WO2009030763A2 - Method for depositing a fluorinated layer from a precursor monomer - Google Patents

Abstract

The invention relates to a method for depositing a fluorinated layer onto a substrate, said method comprising the injection of a gaseous mixture containing a fluorinated compound and a carrier gas into a zone for the discharge or post-discharge of an atmospheric cold plasma at a pressure of between 0.8 and 1.2 bar. The invention is characterised in that the fluorinated compound has a boiling temperature higher than 25°C at a pressure of 1 bar.

Description

 Process for depositing a fluorinated layer from a precursor monomer

FIELD OF THE INVENTION [0001] The invention relates to the deposition of thin layers of hydrophobic compounds on the surface of a substrate. State of the art

The surface modifications to give them new properties are commonplace. In this approach, in order to make anti-adhesive (including protein), anti-fouling or even (ultra) hydrophobic surfaces, it is common to deposit on the surface thereof a layer composed, in whole or in part, of fluorinated molecules. . These processes are currently carried out mainly by the technique of PACVD (plasma assisted chemical vapor deposition) or PECVD (plasma enhanced chemical vapor deposition). The usual technique consists in injecting into a plasma reactor, operating at low pressure, a gaseous fluorinated monomer (CF4 being the simplest, but many variants exist, such as C2F6, C3F8, C4F8, fluoroalkylsilanes, etc.). The type of plasma used (RF, microwave, ...) differs according to the studies, but the principle remains the same: the precursor is activated in the discharge, at low pressure, and a plasma polymerization, gas phase or at the interface, instead. The main limitation in these techniques lies in the fact that they necessarily take place at a reduced pressure (under vacuum). US2004 / 0247886 discloses a film deposition process, wherein a plasma gas and contacted with a gas comprising a reactive fluorine compound in the post discharge region of an atmospheric plasma, the plasma gas being injected alone in the plasma area. The major disadvantage of this type of process is the need to use sufficiently reactive compounds. Most of these reactive compounds then have the drawback either of directly carrying hydrophilic polar groups, or of reacting with oxygen or atmospheric moisture in the long term, creating polar groups, and thus reducing the hydrophobicity of the area. In general, a limitation of most of these techniques is the need to use extremely reactive gases, and therefore dangerous to transport, store, and handle. These gases are also highly greenhouse-generating and their use is regulated by the Kyoto Protocol. These constraints help to limit fluoride layer deposition to high value-added products. Goals of the invention

The present invention is intended to provide a method for depositing a fluorinated layer from a precursor monomer that avoids the disadvantages of existing processes. In particular, it tries to avoid the need to operate under reduced pressure. It also aims to allow the use of liquid monomers, easier to handle than gaseous monomers and often less toxicologically and environmentally controversial. Summary of the invention

The present invention relates to a method for depositing a fluorinated layer on a substrate, comprising injecting a gaseous mixture comprising a fluorinated compound and a carrier gas into a discharge or post-discharge zone of an atmospheric cold plasma at a pressure of between 0.8 and 1.2 bar, characterized in that said fluorinated compound has a boiling point at a pressure of 1 bar greater than 25 ° C.

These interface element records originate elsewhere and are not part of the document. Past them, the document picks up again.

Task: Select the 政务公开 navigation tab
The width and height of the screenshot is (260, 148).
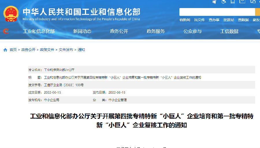Action: (119, 31)
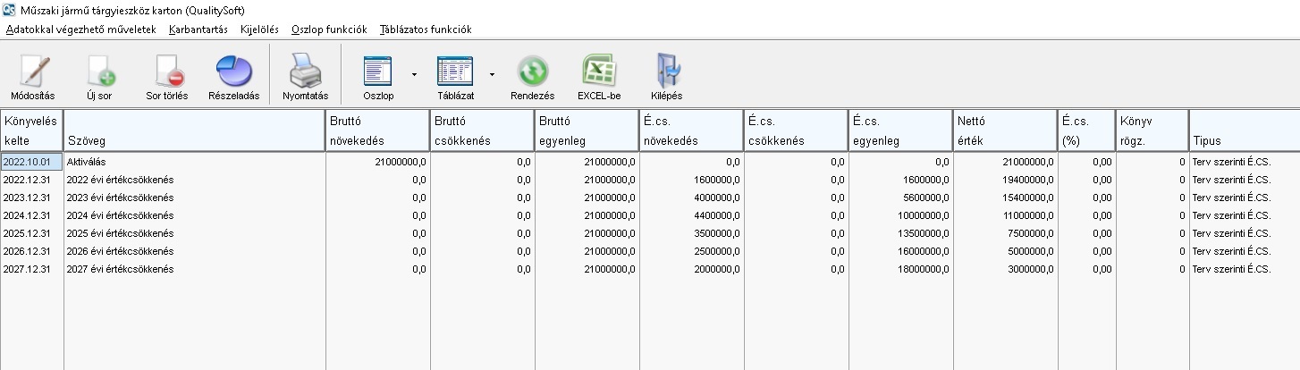1300x370 pixels.
Task: Click the Módosítás edit icon
Action: pos(33,72)
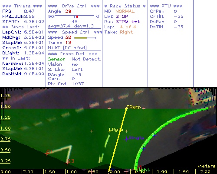Click the green Sensor label

click(56, 59)
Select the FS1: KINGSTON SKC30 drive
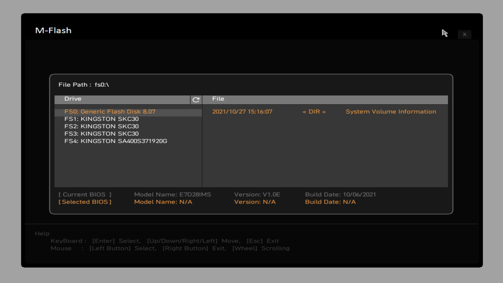Image resolution: width=503 pixels, height=283 pixels. coord(101,119)
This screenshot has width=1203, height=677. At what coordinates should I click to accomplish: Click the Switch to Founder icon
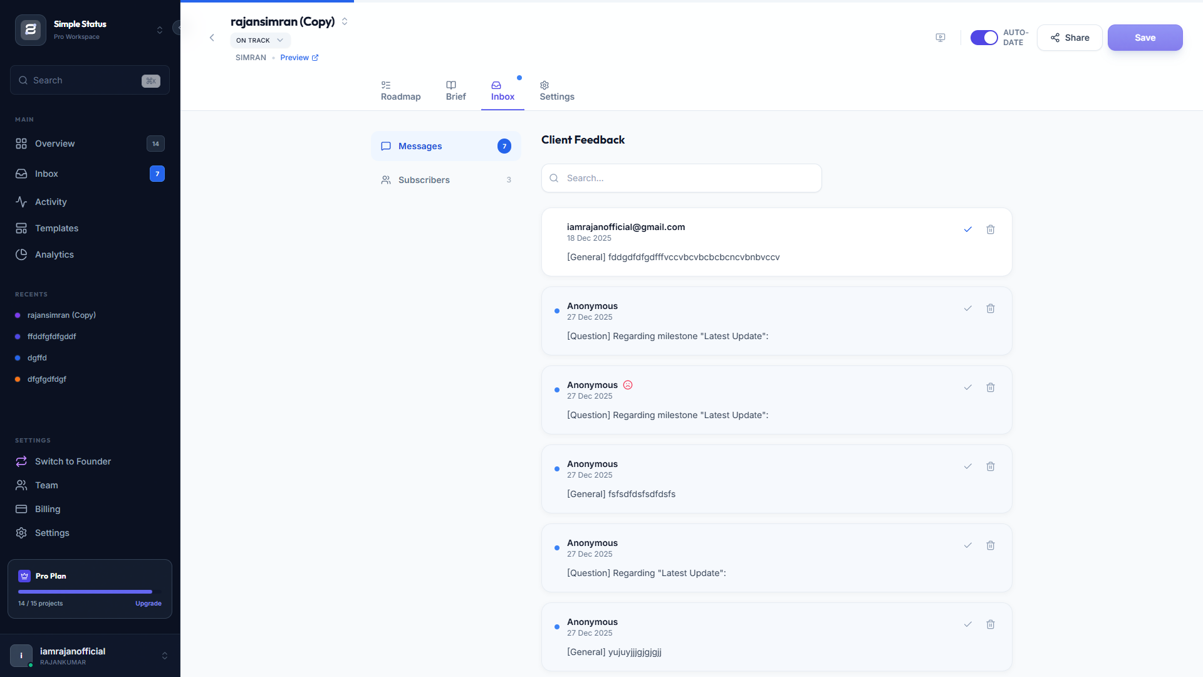[x=21, y=461]
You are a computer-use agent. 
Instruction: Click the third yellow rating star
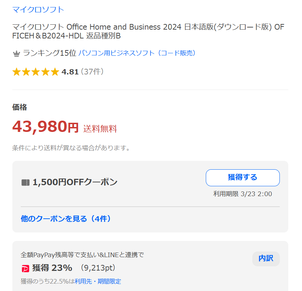[x=36, y=72]
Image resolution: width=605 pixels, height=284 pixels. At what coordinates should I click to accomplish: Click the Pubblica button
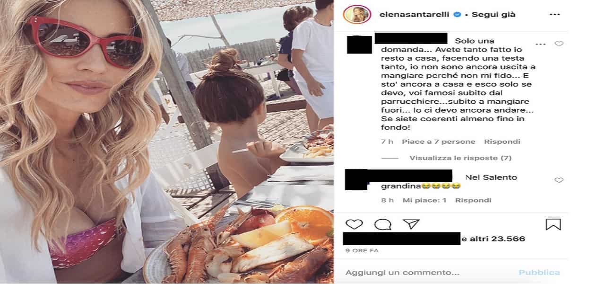pos(539,273)
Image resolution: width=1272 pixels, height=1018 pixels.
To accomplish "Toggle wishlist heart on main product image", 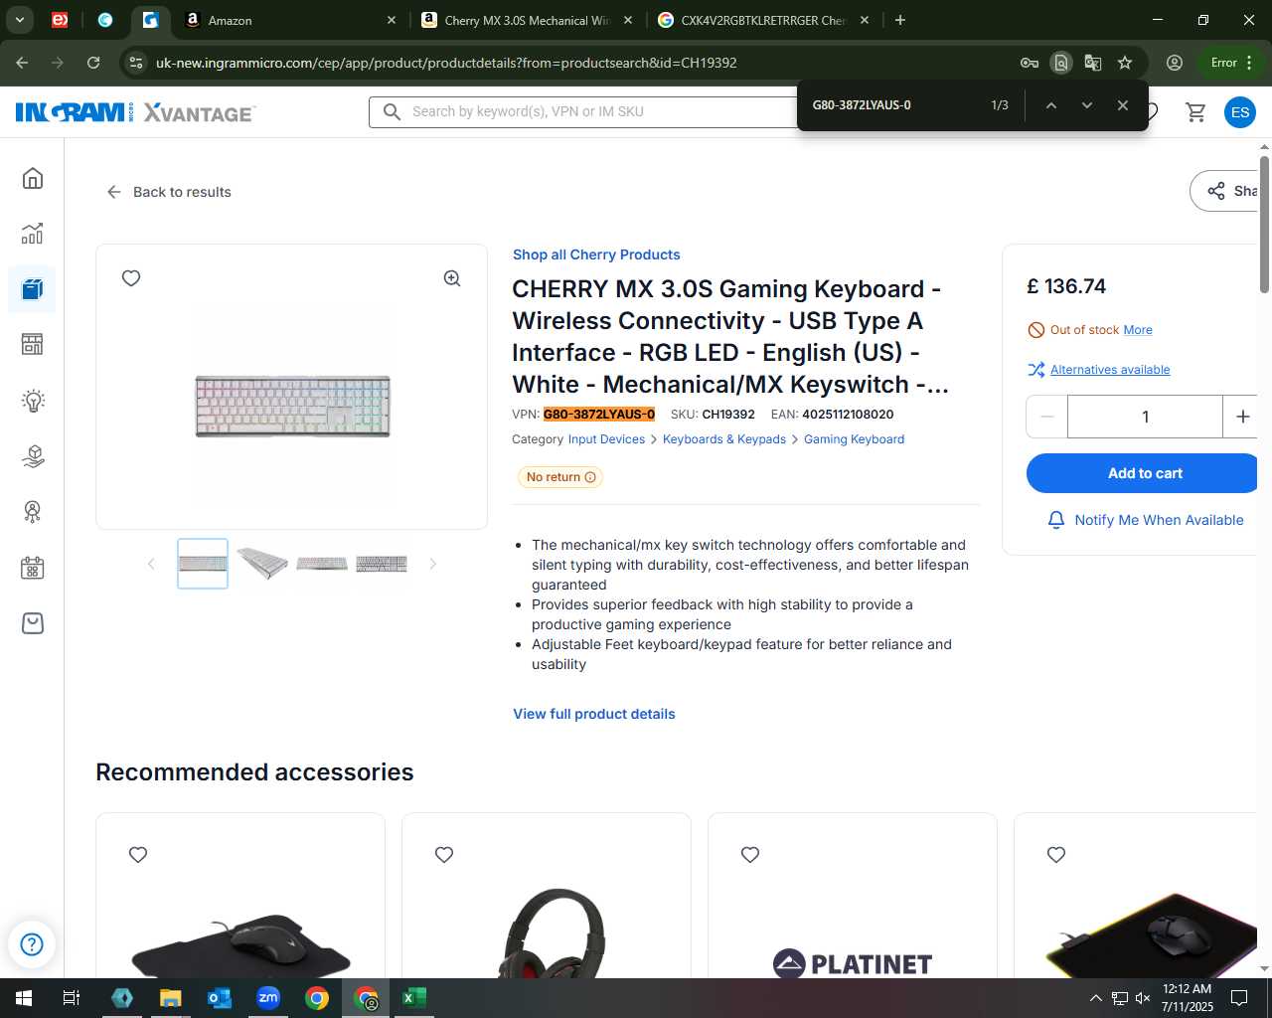I will (131, 278).
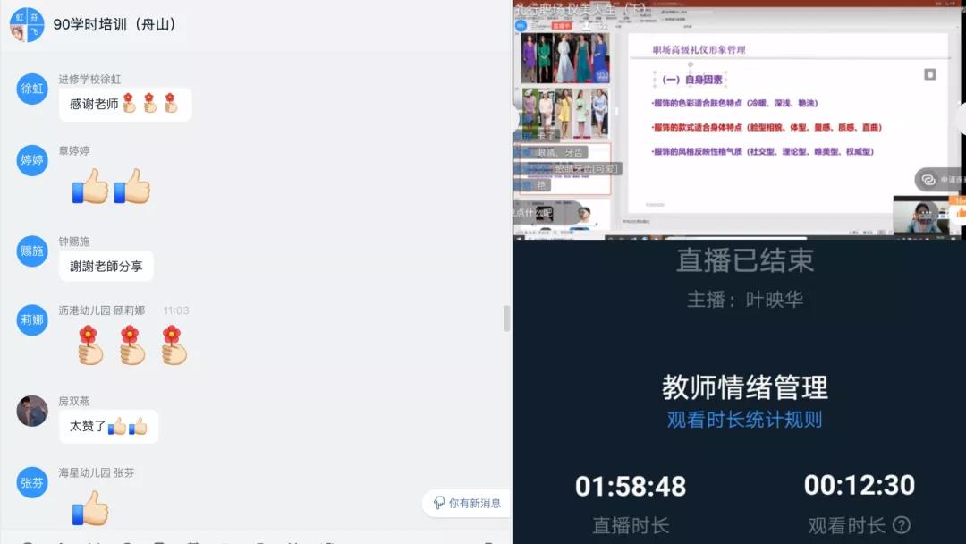
Task: Click the 观看时长 help question icon
Action: (x=902, y=525)
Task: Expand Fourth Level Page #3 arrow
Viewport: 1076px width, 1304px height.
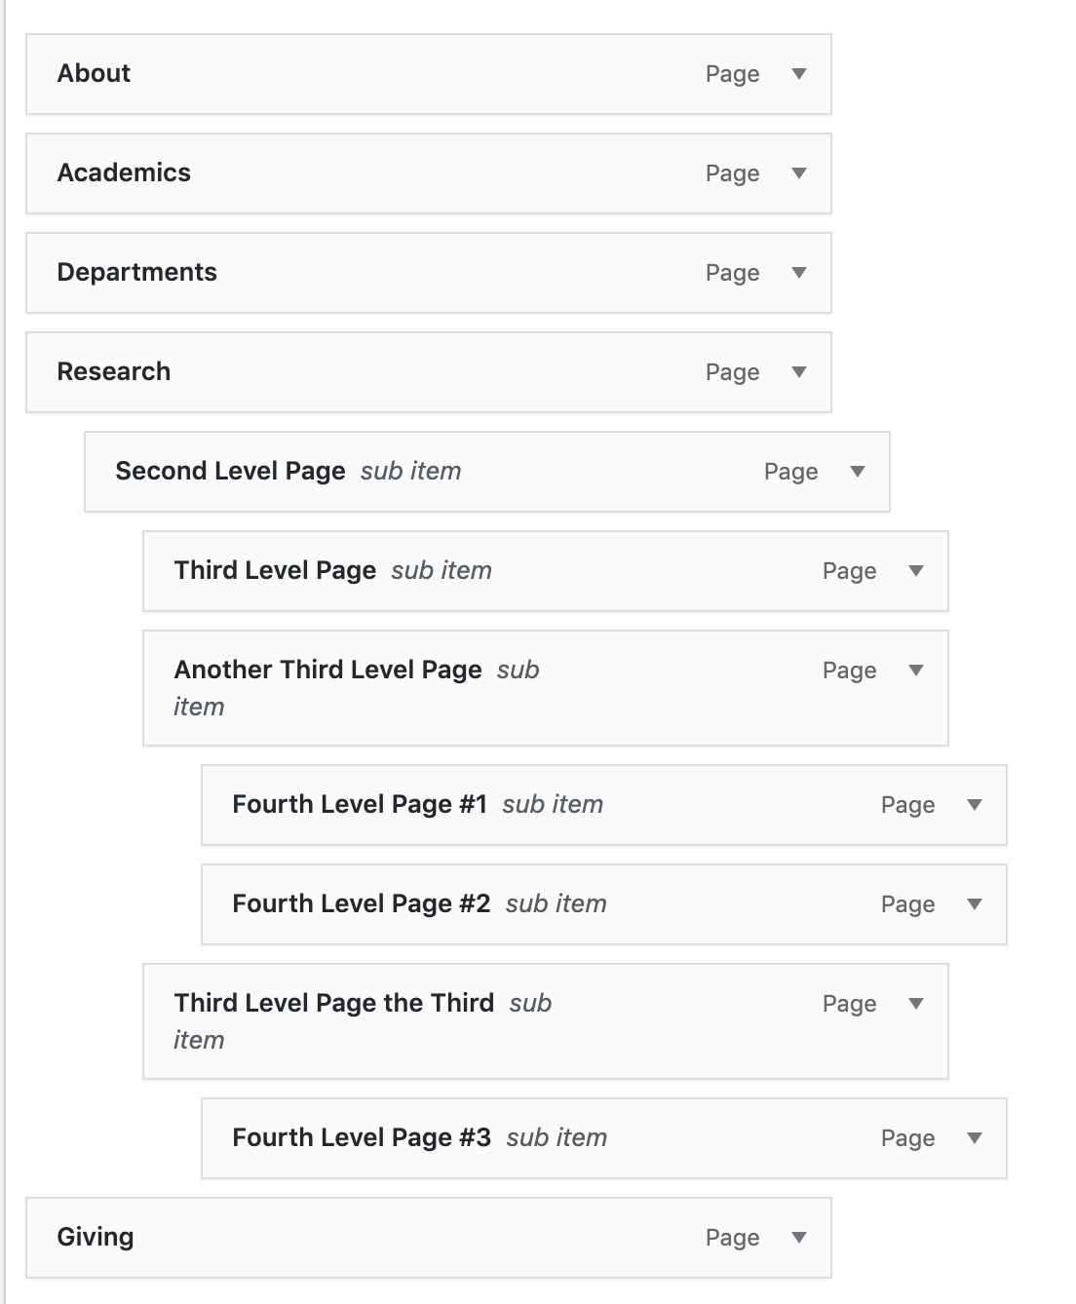Action: [975, 1138]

The term "atmospheric plasma" or "atmospheric cold plasma" or "non-thermal atmospheric plasma" means a partially or totally ionized gas which comprises electrons, ions (molecular or atomic), atoms or molecules, and radicals, out of thermodynamic equilibrium, whose electron temperature is significantly greater than that of ions and neutrals, and whose pressure is between about 1 mbar and about 1200 mbar, preferably between 800 and 1200 mbar.

In a preferred form of the present invention, the method comprises the steps of: bringing the carrier gas into contact with the liquid fluorinated compound; saturating said carrier gas with vapor of said fluorinated compound to form a gaseous mixture; bringing said gas mixture into the discharge zone of an atmospheric plasma; placing a substrate in the discharge or post-discharge zone of said atmospheric plasma. [0011] Preferably, said fluorinated compound does not comprise a hydrogen atom or an oxygen atom. Preferably, the method does not include post-treatment without plasma.

In a particular embodiment of the invention, the fluorinated compound is a compound selected from the group consisting of CeF ₄ , C ₇ F ₆ , C ₈ F S, C ₈ F ₂ O and C ₁₀ F 22, or a mixture thereof. Preferably, the fluorinated compound is perfluorohexane (CeFi ₄ ).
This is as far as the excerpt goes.